The design of an oil flue is designed to fulfill several functions. The first is the venting of hot air, gases, and particulate materials from the combustion process. This requires the flue to be a specific length and width to create draft which will pull byproducts of combustion out of the flue, rather than allowing them to flow backward. The oil flue must also be heat resistant to prevent fires or damage caused by exposure to high heat.
In addition to venting flue gases and providing heat protection, an oil flue can also be part of the system which is used to reduce pollution. In this case, filters and scrubbers are installed in the flue to trap particulates and specific flue gases, so that they cannot be released into the environment. The filtration system is periodically cleaned to ensure that it will remain effective and to prevent problems caused by buildups, such as a blockage which might force flue gases back down the oil flue, causing them to put out the fire or to leak into the room around the device which is burning oil.

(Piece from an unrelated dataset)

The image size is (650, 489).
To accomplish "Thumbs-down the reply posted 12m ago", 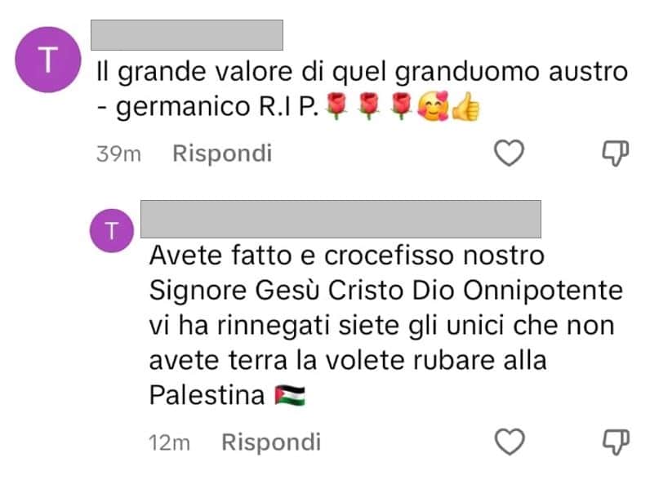I will 616,442.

In structures where chimneys are already in place, an oil flue can be inserted into an existing chimney, or the chimney can be relined to act as an oil flue. This is common in a house where someone converts an old wood burning fireplace into an oil heater. Oil flues can also be run independently when a new installation is performed. For example, someone installing a basement furnace could have an oil flue installed to vent the fumes if no existing chimney is present or if a chimney will not meet safety standards.
The code for oil flues is covered in the building code. It dictates length and width requirements and spells out requirements for clearance and insulation. The building code is used to provide a set of minimum standards to contractors to ensure that basic safety issues are covered.